Following up on the charges against Bank of New York Mellon regarding currency trades, the paper noted the bank's stock price fell 2.9%, 54 cents, as the currency exchange was a profit center that may dry up.

More than half the $4 billion the federal government gave to banks to spur small business lending was used to repay Treasury for bailout money the banks received under TARP, the paper said, adding that as many as three out of five small business loan requests were rejected. 137 of the 332 banks that received money from the Small Business Lending Fund used at least a portion to repay TARP, which was not a prohibited use of the money.

Morgan Stanley executives are going out of their way to prove to investors that the firm is on solid ground. The executives point to changes in the prime brokerage business, which serves hedge funds to soothe the fears of jittery investors who expect trouble to cross to the U.S. from Europe.

New York Times

While companies generally agree that they dislike Dodd-Frank, they don’t necessarily agree on how to mitigate its impact. Take the Consumer Financial Protection Bureau. The American Bankers Association, resigned to the agency’s existence, wants it to have “broad authority over large debt collectors and the like,” the Times reports. But the Chamber of Commerce, which represents a broader spectrum of businesses, not just banks, wants the bureau to hold off from asserting such authority until Congress confirms a director. Which could be a long, long time.

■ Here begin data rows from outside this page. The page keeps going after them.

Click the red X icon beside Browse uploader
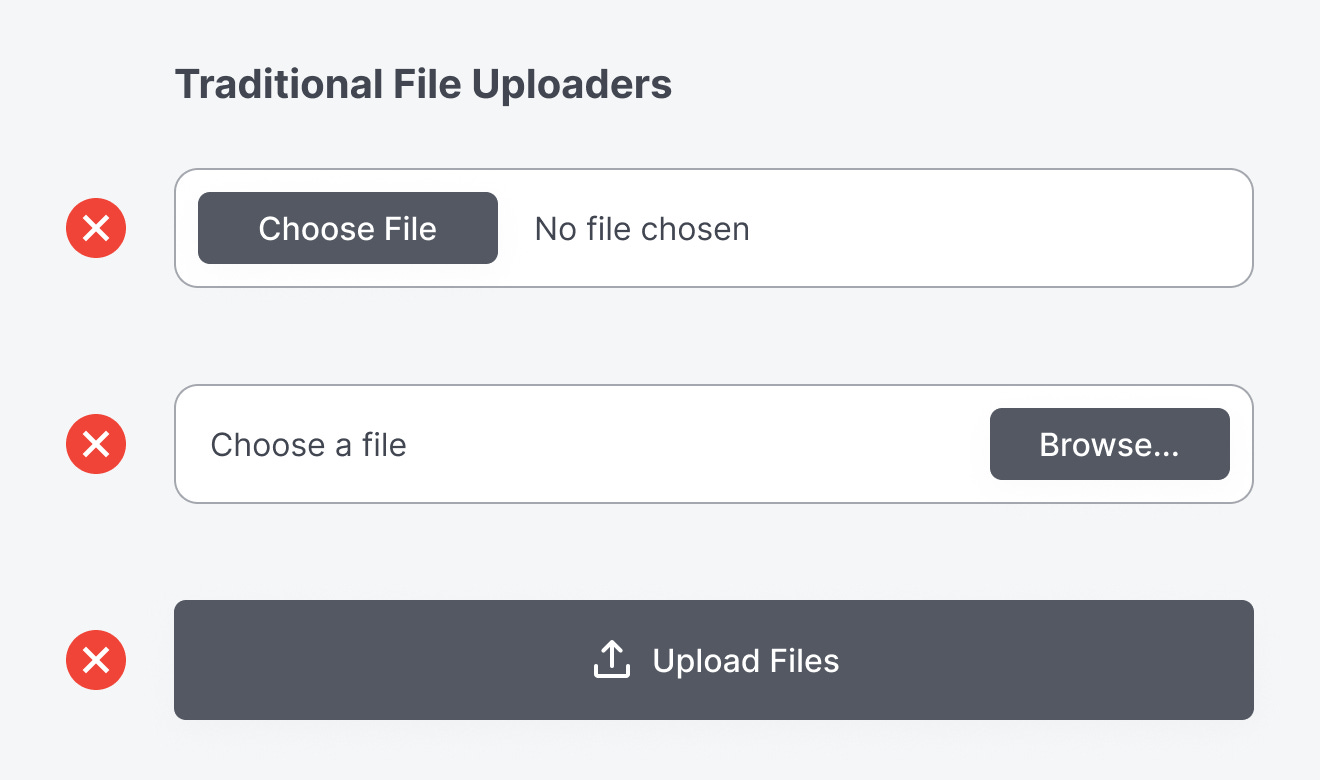 coord(96,444)
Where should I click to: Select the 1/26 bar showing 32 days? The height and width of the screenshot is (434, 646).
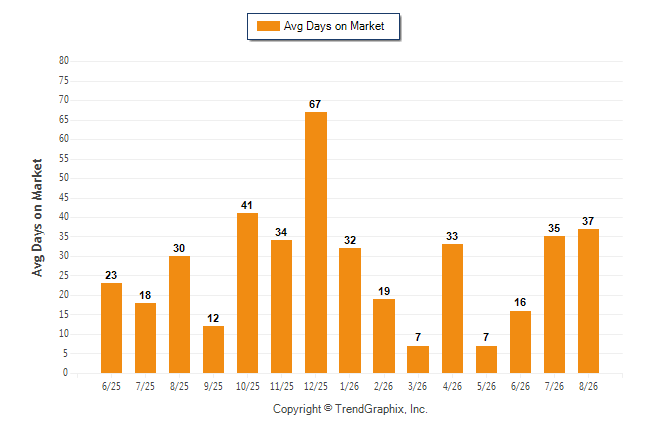pyautogui.click(x=350, y=310)
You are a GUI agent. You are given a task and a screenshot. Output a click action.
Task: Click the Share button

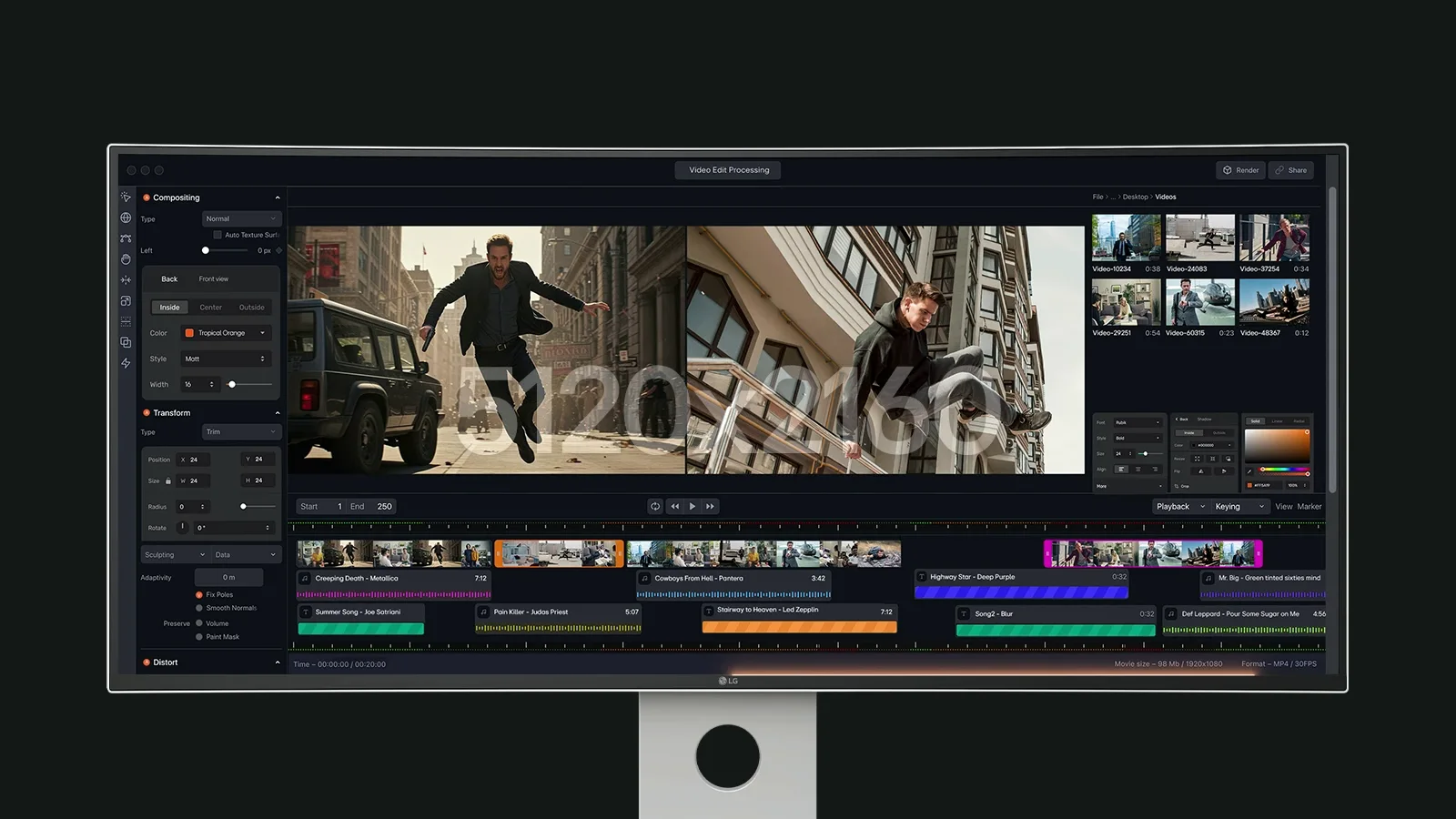click(1290, 170)
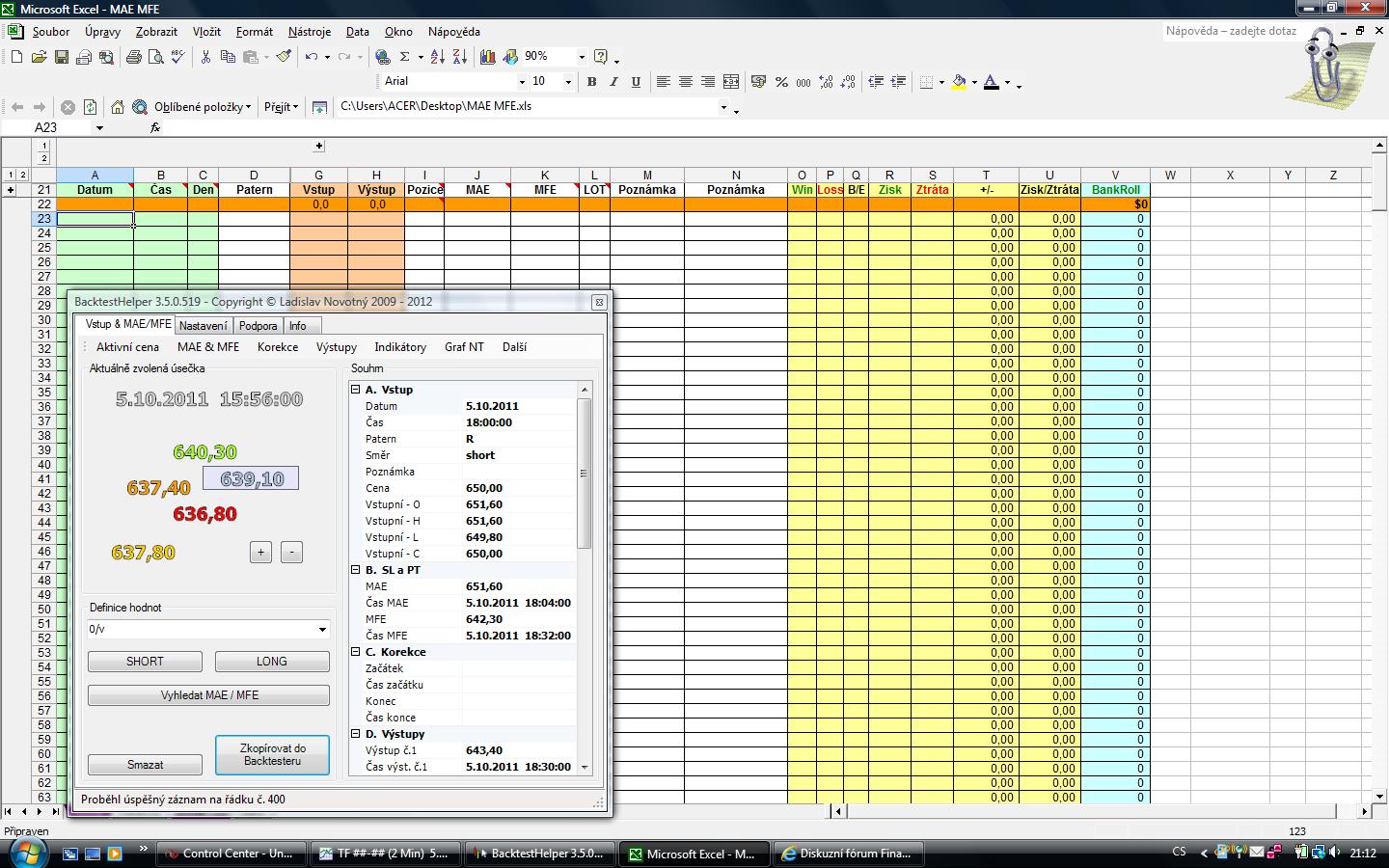Toggle Bold formatting
Viewport: 1389px width, 868px height.
click(591, 82)
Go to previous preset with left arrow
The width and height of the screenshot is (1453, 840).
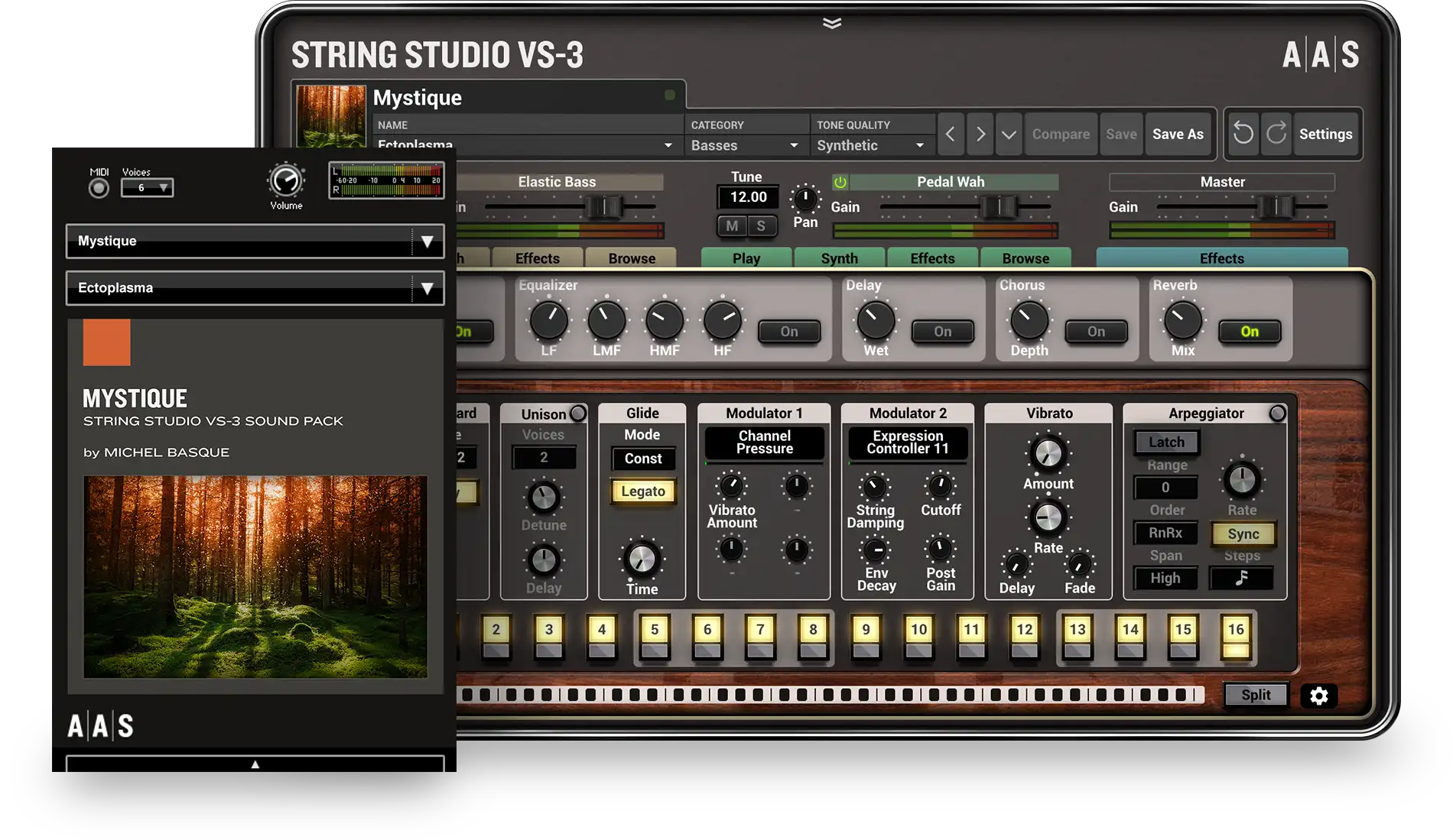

A big reason why loan modifications that reduce homeowners’ principal have been so rare is that Fannie Mae and Freddie Mac are reluctant to grant them. “Fannie and Freddie say reducing the principal is bad for business, and as a result bad for taxpayers.”

Elsewhere ...

The New Yorker: The magazine’s annual “money issue” includes a fascinating article about Bitcoin, the alternative virtual currency devised by a mysterious and by all accounts preternaturally brilliant computer programmer. The story’s behind the paywall but well worth reading, both for the detective yarn (the writer tries to find out the real identity of Bitcoin’s progenitor, “Satoshi Nakamoto”) and for the disruptive implications for the financial industry (a stack of homemade computers that “mines” Bitcoins from inside a garbage-hauling facility in Kentucky, and helps clear transactions in the currency, “functioned as a kind of bank.”)

And Lastly ... This financial-sleuth site, owned by Morningstar, has turned up a letter (dated May 11 but released only last week) in which the SEC reprimands Wells Fargo for issuing disclosures about its risks that are “too vague to be meaningful to investors.” For example, Wells helpfully informed investors that “our financial results and condition may be adversely affected by difficult and business economic conditions” and that “our ability to grow revenue and earnings will suffer if we are unable to sell more products to customers.” No kidding, Columbo.